Today, I want to look at six tables where the cash is handed out. Nonprofits of privilege are already seated at some or all of these tables. The rest of us look on with envy as they magically acquire funding. I recentlt saw that a candidate for mayer did not win the election and accepted the CEO job at a local nonprofit. Amazingly, the revenue to that nonprofit has soared to 100+ million dollars. There are reasons why that happened and you need to understand your capital environment and build a plan to sustain your agency even if you only want a million dollars. I hope you figure out which table is best for your agency and start a strategy to have a chair with your name on it.

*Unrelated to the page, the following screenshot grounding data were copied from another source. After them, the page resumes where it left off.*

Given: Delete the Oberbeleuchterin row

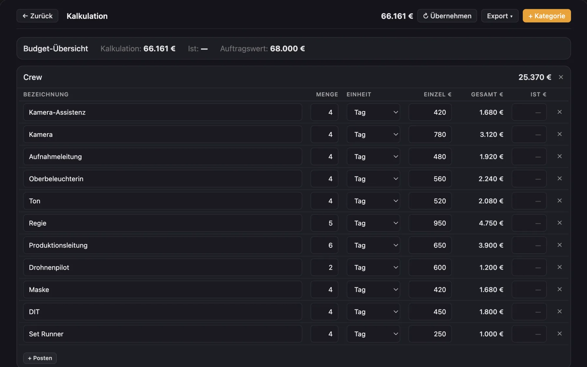Looking at the screenshot, I should pyautogui.click(x=559, y=178).
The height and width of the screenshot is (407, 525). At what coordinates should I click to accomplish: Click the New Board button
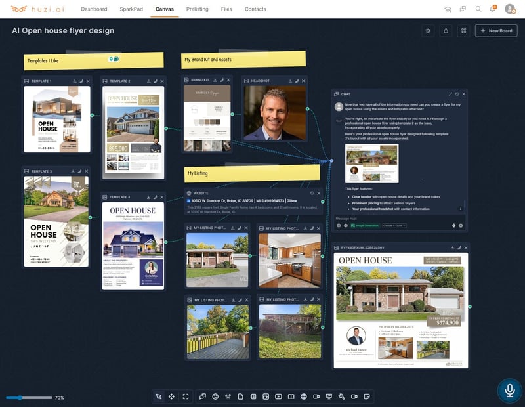[x=496, y=30]
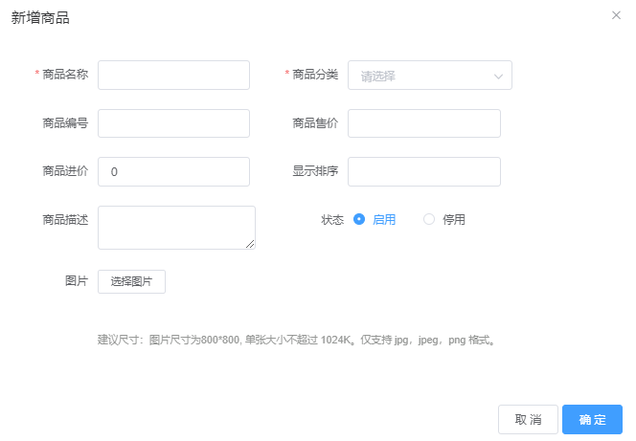Click the 停用 status label text
The image size is (636, 441).
[454, 219]
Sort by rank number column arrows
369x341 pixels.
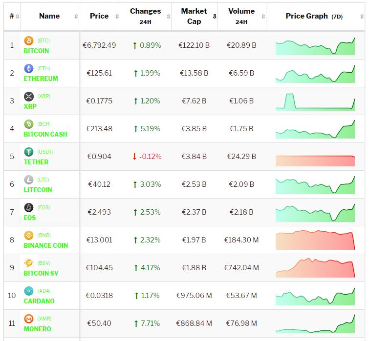[x=18, y=16]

Donor Advised Funds and Foundations Table
These gifts and grants are going to be in the thousands instead of the hundreds so your strategic plan has to be significant over 3-5 years. Ideally, you need a capacity grant instead of a program grant. To start a new program, you have to hire people in advance and most program grants won’t pay for that. Getting a seat at this table will take a strategy. I know a recent instance where a foundation was approached directly. They responded, ‘We don’t want a proposal from you unless we ask for it!” One of my coaching methods is to connect you and your board with people they know who are already at the table for NonProfit Donations and cash.
Government Contracts Table
The second table is government contracts. In New York City, 43 city agencies give out contracts. You need to be at the table of the agency where you have the best chance of getting a contract. If you are doing Senior Daycare, you don’t need a seat for the Department of Education. The point is that agencies that already have a seat at the table and get government grants without competition. I lost a bid on a city contract and requested a hearing with the freedom of information act. The departmental representatives had obviously not attended many hearings. She said immediately, “I’ve never heard of you.” That’s not a great legal argument, but it certainly showed how these contracts are offered. If you wait for public bids to be announced, you are getting the crumbs left over.

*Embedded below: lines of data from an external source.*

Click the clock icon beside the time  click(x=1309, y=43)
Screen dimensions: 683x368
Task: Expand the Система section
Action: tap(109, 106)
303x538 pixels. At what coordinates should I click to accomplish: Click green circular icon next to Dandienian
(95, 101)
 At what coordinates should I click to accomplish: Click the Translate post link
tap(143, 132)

The third table of cash is in academic research. The universities and research journals of privilege heavily regulate which research gets funded and reported. Phil Altbach studied universities around the world and formulated the theory of centers and peripheries. Ideas and grants start at tables in the center and little is left for others. If your nonprofit is in advocacy or innovation, you need to find a way to one of the academic tables of privilege.
Federal Funds Table
The fourth table is federal funds. Most federal funds are entitlements such as Social Security. The large discretionary areas still on the table are in health and armaments. Significant surges in emergency services occur periodically after a hurricane or other disaster. Political leaders sit at the tables that distribute these funds. Attend fund raisers for politicians in your area and work your way into a seat at the table. Steamtown in Scranton Pennsylvania received $66 million in federal grants. Federal amounts are not likely to be small, so your agency needs capacity to deal with a larger allocation.
Fortune 400 Table
The fifth table is the Fortune 400. Fortune Magazine outlines the 400 richest people in the USA every year. Just like the Vanderbilts of old and the New York 400, these people are loosely connected. Your chance to sit at this table may be largely serendipitous. For a determined nonprofit leader, plunge into all of the networks that surround you and waiting for serendipity. I got one contract by waiting for a red light and someone offered me a contract. That contract has produced impact and $3 million dollars. You may be closer to NonProfit Donations and cash than you assume.
Table of the Committed
The last table is the table of the committed. In my first fulltime job, there was no money for assistants. I recruited 15 volunteers who made college visits every week. We had a monthly meeting and meal at my home. Most of the group also made contributions. In the book, “The Revolution will not be Funded”, some of the nonprofit work that will save our world is not popular with any of the other tables. The system rewards wealth and distribute a few dollars for relief. If your nonprofit dreams empower or innovate, you need the Table of the Committed. It takes a strong stomach to lead such a group. There will be too many ideas and regular challenges for leadership. It also was a time in my own life that was most important.
These are six powerful tables that can finance the donations, grants, and contracts parts of your capital structure. There are other sources – fee for service, Giving Tuesday with $10 from Aunt Ina and other capital sources as well, but the tables that I mention today are essential to consider. They also are carefully guarded and your job is to penetrate the party and find a seat with your name on it.